::: LISTING

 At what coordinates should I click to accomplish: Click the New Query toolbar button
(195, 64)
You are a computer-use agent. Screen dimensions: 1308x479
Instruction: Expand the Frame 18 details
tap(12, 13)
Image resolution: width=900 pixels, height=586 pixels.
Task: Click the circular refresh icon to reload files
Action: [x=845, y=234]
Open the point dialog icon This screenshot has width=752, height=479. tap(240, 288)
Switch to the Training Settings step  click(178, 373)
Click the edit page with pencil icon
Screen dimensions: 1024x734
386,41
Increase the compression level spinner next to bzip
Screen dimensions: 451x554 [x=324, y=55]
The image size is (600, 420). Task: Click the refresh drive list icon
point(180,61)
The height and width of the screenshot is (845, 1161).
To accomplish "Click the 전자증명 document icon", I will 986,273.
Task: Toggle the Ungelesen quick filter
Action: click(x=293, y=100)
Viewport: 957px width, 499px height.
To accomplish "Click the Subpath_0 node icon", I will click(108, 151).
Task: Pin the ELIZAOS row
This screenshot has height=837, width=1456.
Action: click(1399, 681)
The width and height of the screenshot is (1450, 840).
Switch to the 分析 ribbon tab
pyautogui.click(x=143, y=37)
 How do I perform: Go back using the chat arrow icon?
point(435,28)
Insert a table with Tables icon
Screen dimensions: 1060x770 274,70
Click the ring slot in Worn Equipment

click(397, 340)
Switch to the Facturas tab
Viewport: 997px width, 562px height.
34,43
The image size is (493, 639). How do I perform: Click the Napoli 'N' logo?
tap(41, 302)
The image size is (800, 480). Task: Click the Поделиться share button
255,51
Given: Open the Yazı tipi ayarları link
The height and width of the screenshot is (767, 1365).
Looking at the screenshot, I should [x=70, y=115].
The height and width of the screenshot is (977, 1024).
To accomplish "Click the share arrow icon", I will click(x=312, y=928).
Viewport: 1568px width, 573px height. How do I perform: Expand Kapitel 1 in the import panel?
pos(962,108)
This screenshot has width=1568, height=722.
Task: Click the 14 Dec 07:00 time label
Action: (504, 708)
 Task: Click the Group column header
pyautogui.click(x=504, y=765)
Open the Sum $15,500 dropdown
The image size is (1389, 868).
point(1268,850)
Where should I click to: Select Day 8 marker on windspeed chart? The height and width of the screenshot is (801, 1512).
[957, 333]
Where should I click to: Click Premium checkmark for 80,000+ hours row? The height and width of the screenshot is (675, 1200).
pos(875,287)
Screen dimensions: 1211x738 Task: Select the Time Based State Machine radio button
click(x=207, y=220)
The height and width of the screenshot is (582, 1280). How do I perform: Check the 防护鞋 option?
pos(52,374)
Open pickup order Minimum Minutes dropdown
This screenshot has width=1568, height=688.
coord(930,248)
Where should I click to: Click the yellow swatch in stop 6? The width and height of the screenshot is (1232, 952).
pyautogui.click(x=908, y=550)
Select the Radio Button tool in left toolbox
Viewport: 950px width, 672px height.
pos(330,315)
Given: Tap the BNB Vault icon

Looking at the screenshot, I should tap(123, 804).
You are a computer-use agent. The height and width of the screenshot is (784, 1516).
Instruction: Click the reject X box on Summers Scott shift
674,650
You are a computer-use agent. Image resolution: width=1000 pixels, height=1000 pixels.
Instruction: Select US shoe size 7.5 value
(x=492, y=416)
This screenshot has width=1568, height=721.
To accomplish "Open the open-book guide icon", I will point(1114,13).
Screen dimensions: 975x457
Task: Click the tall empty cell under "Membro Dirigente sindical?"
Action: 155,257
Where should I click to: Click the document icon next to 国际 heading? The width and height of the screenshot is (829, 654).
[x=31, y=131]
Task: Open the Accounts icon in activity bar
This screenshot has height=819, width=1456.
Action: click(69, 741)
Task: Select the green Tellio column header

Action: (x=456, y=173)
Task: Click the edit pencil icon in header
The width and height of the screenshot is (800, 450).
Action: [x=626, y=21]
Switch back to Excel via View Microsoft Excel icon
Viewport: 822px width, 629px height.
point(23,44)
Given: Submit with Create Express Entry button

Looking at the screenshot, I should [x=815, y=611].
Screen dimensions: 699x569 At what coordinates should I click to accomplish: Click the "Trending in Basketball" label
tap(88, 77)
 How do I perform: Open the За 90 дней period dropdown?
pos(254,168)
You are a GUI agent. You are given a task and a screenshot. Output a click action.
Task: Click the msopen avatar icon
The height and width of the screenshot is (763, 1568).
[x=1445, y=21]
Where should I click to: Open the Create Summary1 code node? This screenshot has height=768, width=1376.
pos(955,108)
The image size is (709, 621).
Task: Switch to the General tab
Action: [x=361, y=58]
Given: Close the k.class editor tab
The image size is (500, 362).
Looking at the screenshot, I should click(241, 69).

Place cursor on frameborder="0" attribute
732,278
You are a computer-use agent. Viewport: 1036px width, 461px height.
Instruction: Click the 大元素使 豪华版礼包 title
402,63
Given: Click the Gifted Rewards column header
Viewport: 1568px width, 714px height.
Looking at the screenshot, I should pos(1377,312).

::::::

- _REQUIREMENT_:
Give every line of the listing above as a Markdown table with the columns Row and Line. Number the rows in order and leave out the blank lines.

- _COMPLETE ANSWER_:
| Row | Line |
|---|---|
| 1 |  At what coordinates should I click to accomplish: Click the New Query toolbar button |
| 2 | (195, 64) |
| 3 | You are a computer-use agent. Screen dimensions: 1308x479 |
| 4 | Instruction: Expand the Frame 18 details |
| 5 | tap(12, 13) |
| 6 | Image resolution: width=900 pixels, height=586 pixels. |
| 7 | Task: Click the circular refresh icon to reload files |
| 8 | Action: [x=845, y=234] |
| 9 | Open the point dialog icon This screenshot has width=752, height=479. tap(240, 288) |
| 10 | Switch to the Training Settings step  click(178, 373) |
| 11 | Click the edit page with pencil icon |
| 12 | Screen dimensions: 1024x734 |
| 13 | 386,41 |
| 14 | Increase the compression level spinner next to bzip |
| 15 | Screen dimensions: 451x554 [x=324, y=55] |
| 16 | The image size is (600, 420). Task: Click the refresh drive list icon |
| 17 | point(180,61) |
| 18 | The height and width of the screenshot is (845, 1161). |
| 19 | To accomplish "Click the 전자증명 document icon", I will 986,273. |
| 20 | Task: Toggle the Ungelesen quick filter |
| 21 | Action: click(x=293, y=100) |
| 22 | Viewport: 957px width, 499px height. |
| 23 | To accomplish "Click the Subpath_0 node icon", I will click(108, 151). |
| 24 | Task: Pin the ELIZAOS row |
| 25 | This screenshot has height=837, width=1456. |
| 26 | Action: click(1399, 681) |
| 27 | The width and height of the screenshot is (1450, 840). |
| 28 | Switch to the 分析 ribbon tab |
| 29 | pyautogui.click(x=143, y=37) |
| 30 |  How do I perform: Go back using the chat arrow icon? |
| 31 | point(435,28) |
| 32 | Insert a table with Tables icon |
| 33 | Screen dimensions: 1060x770 274,70 |
| 34 | Click the ring slot in Worn Equipment |
| 35 | click(397, 340) |
| 36 | Switch to the Facturas tab |
| 37 | Viewport: 997px width, 562px height. |
| 38 | 34,43 |
| 39 | The image size is (493, 639). How do I perform: Click the Napoli 'N' logo? |
| 40 | tap(41, 302) |
| 41 | The image size is (800, 480). Task: Click the Поделиться share button |
| 42 | 255,51 |
| 43 | Given: Open the Yazı tipi ayarları link |
| 44 | The height and width of the screenshot is (767, 1365). |
| 45 | Looking at the screenshot, I should [x=70, y=115]. |
| 46 | The height and width of the screenshot is (977, 1024). |
| 47 | To accomplish "Click the share arrow icon", I will click(x=312, y=928). |
| 48 | Viewport: 1568px width, 573px height. How do I perform: Expand Kapitel 1 in the import panel? |
| 49 | pos(962,108) |
| 50 | This screenshot has width=1568, height=722. |
| 51 | Task: Click the 14 Dec 07:00 time label |
| 52 | Action: (504, 708) |
| 53 |  Task: Click the Group column header |
| 54 | pyautogui.click(x=504, y=765) |
| 55 | Open the Sum $15,500 dropdown |
| 56 | The image size is (1389, 868). |
| 57 | point(1268,850) |
| 58 | Where should I click to: Select Day 8 marker on windspeed chart? The height and width of the screenshot is (801, 1512). |
| 59 | [957, 333] |
| 60 | Where should I click to: Click Premium checkmark for 80,000+ hours row? The height and width of the screenshot is (675, 1200). |
| 61 | pos(875,287) |
| 62 | Screen dimensions: 1211x738 Task: Select the Time Based State Machine radio button |
| 63 | click(x=207, y=220) |
| 64 | The height and width of the screenshot is (582, 1280). How do I perform: Check the 防护鞋 option? |
| 65 | pos(52,374) |
| 66 | Open pickup order Minimum Minutes dropdown |
| 67 | This screenshot has width=1568, height=688. |
| 68 | coord(930,248) |
| 69 | Where should I click to: Click the yellow swatch in stop 6? The width and height of the screenshot is (1232, 952). |
| 70 | pyautogui.click(x=908, y=550) |
| 71 | Select the Radio Button tool in left toolbox |
| 72 | Viewport: 950px width, 672px height. |
| 73 | pos(330,315) |
| 74 | Given: Tap the BNB Vault icon |
| 75 | Looking at the screenshot, I should tap(123, 804). |
| 76 | You are a computer-use agent. The height and width of the screenshot is (784, 1516). |
| 77 | Instruction: Click the reject X box on Summers Scott shift |
| 78 | 674,650 |
| 79 | You are a computer-use agent. Image resolution: width=1000 pixels, height=1000 pixels. |
| 80 | Instruction: Select US shoe size 7.5 value |
| 81 | (x=492, y=416) |
| 82 | This screenshot has width=1568, height=721. |
| 83 | To accomplish "Open the open-book guide icon", I will point(1114,13). |
| 84 | Screen dimensions: 975x457 |
| 85 | Task: Click the tall empty cell under "Membro Dirigente sindical?" |
| 86 | Action: 155,257 |
| 87 | Where should I click to: Click the document icon next to 国际 heading? The width and height of the screenshot is (829, 654). |
| 88 | [x=31, y=131] |
| 89 | Task: Open the Accounts icon in activity bar |
| 90 | This screenshot has height=819, width=1456. |
| 91 | Action: click(69, 741) |
| 92 | Task: Select the green Tellio column header |
| 93 | Action: (x=456, y=173) |
| 94 | Task: Click the edit pencil icon in header |
| 95 | The width and height of the screenshot is (800, 450). |
| 96 | Action: [x=626, y=21] |
| 97 | Switch back to Excel via View Microsoft Excel icon |
| 98 | Viewport: 822px width, 629px height. |
| 99 | point(23,44) |
| 100 | Given: Submit with Create Express Entry button |
| 101 | Looking at the screenshot, I should [x=815, y=611]. |
| 102 | Screen dimensions: 699x569 At what coordinates should I click to accomplish: Click the "Trending in Basketball" label |
| 103 | tap(88, 77) |
| 104 |  How do I perform: Open the За 90 дней period dropdown? |
| 105 | pos(254,168) |
| 106 | You are a GUI agent. You are given a task and a screenshot. Output a click action. |
| 107 | Task: Click the msopen avatar icon |
| 108 | The height and width of the screenshot is (763, 1568). |
| 109 | [x=1445, y=21] |
| 110 | Where should I click to: Open the Create Summary1 code node? This screenshot has height=768, width=1376. |
| 111 | pos(955,108) |
| 112 | The image size is (709, 621). |
| 113 | Task: Switch to the General tab |
| 114 | Action: [x=361, y=58] |
| 115 | Given: Close the k.class editor tab |
| 116 | The image size is (500, 362). |
| 117 | Looking at the screenshot, I should click(241, 69). |
| 118 | Place cursor on frameborder="0" attribute |
| 119 | 732,278 |
| 120 | You are a computer-use agent. Viewport: 1036px width, 461px height. |
| 121 | Instruction: Click the 大元素使 豪华版礼包 title |
| 122 | 402,63 |
| 123 | Given: Click the Gifted Rewards column header |
| 124 | Viewport: 1568px width, 714px height. |
| 125 | Looking at the screenshot, I should pos(1377,312). |